L’impiegata si occupava di ricezione degli atti, della richiesta copie e delle formule esecutive e spesso svolgeva attività allo sportello dell’ufficio decreti ingiuntivi. La sua scrivania si trovava in una stanza molto grande, in cui lavorava una decina di persone, mentre l’attività di contatto con il pubblico si svolgeva dietro un bancone che separava le persone con un vetro in cui era collocata una feritoia.
La dipendente si era sentita male ed era entrata in pronto soccorso proprio all’inizio della pandemia, quando si stavano decidendo e attuando le prime misure di distanziamento sociale (precisamente, l’11 marzo del 2020), e poi era deceduta qualche settimana dopo.
Il Ctu incaricato dal giudice di capire il nesso causale della malattia ha individuato come data di probabile insorgenza della patologia il 3 marzo e ha escluso che la lavoratrice potesse aver ricevuto il virus dai familiari, essendo stata la prima tra loro a manifestare i sintomi del Covid. Il Ctu si è spinto oltre, ritenendo che il fatto di lavorare in un ambiente chiuso, a distanza ravvicinata con i colleghi e con il pubblico costituiscono una situazione idonea alla trasmissione del Sars-Cov2, soprattutto nel caso in cui nessuno indossi la mascherina. A conclusione di questo ragionamento, il Ctu ha evidenziato che, pur non essendo possibile fissare il momento preciso del contagio, si può utilizzare il criterio probabilistico per ritenere che lo stesso sia avvenuto nell’ambiente di lavoro.
Il Tribunale di Milano, con la sentenza, ha fatto proprie queste considerazioni, evidenziando che siano coerenti con gli indirizzi amministrativi dell’Inail. Viene ricordata, a tale riguardo, la circolare 13/2020 dell’istituto, con la quale è stato affermato che la presunzione semplice di origine professionale del contagio riconosciuta in favore degli operatori sanitari non esaurisce il perimetro della tutela assicurativa offerta dall’ente.

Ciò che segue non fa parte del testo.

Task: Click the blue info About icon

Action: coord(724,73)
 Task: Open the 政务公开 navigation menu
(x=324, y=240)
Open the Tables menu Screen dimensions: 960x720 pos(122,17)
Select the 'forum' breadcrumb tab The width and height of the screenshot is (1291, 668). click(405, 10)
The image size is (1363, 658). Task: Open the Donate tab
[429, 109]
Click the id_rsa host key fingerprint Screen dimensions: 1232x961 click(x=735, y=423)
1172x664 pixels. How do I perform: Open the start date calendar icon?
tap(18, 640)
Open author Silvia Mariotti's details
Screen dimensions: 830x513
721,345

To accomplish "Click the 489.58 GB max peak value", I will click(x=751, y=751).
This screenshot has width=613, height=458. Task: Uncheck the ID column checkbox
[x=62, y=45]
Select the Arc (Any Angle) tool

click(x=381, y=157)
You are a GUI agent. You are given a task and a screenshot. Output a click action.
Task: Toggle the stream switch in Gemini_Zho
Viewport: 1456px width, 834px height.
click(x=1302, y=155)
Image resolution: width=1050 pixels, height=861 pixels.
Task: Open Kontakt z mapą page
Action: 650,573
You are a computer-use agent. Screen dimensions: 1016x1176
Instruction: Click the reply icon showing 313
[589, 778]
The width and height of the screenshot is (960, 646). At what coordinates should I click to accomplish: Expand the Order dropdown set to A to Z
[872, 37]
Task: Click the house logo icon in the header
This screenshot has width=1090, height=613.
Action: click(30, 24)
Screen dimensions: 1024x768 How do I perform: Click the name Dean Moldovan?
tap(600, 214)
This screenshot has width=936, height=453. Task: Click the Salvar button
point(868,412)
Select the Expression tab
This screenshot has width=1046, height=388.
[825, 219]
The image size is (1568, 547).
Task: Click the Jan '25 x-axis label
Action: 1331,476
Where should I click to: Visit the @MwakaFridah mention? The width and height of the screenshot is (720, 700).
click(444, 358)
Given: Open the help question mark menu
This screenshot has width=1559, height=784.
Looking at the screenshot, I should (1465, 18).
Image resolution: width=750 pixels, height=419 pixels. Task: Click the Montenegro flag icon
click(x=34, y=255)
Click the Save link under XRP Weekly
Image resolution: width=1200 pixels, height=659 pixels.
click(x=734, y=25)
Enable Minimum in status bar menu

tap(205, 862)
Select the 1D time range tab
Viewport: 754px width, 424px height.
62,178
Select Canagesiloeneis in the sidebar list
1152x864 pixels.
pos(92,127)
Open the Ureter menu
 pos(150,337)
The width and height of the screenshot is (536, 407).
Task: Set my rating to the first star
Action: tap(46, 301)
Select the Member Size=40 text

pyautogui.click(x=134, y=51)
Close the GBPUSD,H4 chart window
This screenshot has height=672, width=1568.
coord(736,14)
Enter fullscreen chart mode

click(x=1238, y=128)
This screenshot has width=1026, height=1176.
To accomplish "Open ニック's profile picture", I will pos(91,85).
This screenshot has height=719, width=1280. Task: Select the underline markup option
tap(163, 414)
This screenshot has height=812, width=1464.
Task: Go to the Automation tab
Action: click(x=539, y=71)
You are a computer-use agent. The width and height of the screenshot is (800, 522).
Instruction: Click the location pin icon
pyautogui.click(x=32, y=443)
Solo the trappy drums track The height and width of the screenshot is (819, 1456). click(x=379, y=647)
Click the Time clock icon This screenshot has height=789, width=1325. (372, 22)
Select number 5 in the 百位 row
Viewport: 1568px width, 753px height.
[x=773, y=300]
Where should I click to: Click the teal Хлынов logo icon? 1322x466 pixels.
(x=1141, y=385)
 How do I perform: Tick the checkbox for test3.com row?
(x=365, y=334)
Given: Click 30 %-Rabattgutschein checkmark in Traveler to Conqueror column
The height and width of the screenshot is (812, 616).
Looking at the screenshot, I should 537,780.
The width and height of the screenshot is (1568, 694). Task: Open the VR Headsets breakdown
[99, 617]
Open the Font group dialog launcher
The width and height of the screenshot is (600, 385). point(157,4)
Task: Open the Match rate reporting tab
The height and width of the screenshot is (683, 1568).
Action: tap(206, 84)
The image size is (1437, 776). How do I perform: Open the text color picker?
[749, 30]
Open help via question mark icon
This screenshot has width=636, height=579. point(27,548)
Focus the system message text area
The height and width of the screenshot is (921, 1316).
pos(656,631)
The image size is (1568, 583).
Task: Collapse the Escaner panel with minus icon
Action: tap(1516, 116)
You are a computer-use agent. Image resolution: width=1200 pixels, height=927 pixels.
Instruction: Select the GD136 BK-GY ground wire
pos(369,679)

Come ricorda tale circolare, infatti, sussiste una condizione di «elevato rischio di contagio» anche per altre attività lavorative che comportano il costante contatto con il pubblico, e ne elencava alcune: lavoratori front office, addetti alla cassa, alle vendite e banconisti, personale non sanitario operante negli ospedali con mansioni tecniche, di supporto e pulizia. Anche per tali professioni, sostiene la circolare, deve valere la presunzione semplice di origine lavorativa del contagio.
Nel caso deciso dal Tribunale di Milano, la lavoratrice svolgeva anche mansioni di front office, che la mettevano in contatto con tanti utenti esterni, in un ambiente chiuso e a distanza ravvicinata, nonostante la presenza di un vetro. Sulla base di queste considerazioni il Tribunale ha condannato Inail al pagamento all’erede della rendita ai superstiti prevista dall’articolo 85 del Dpr 1124/1965.
Una decisione che può avere un grande impatto su questo tema, sia per la modalità con cui viene applicata la presunzione semplice di origine lavorativa del contagio, sia per il ruolo centrale che assume, nella risoluzione di questo caso (e degli altri che dovessero presentarsi), il Ctu, unico soggetto in grado di fornire una valutazione scientifica attendibile sul momento e il luogo più probabile di sviluppo del contagio.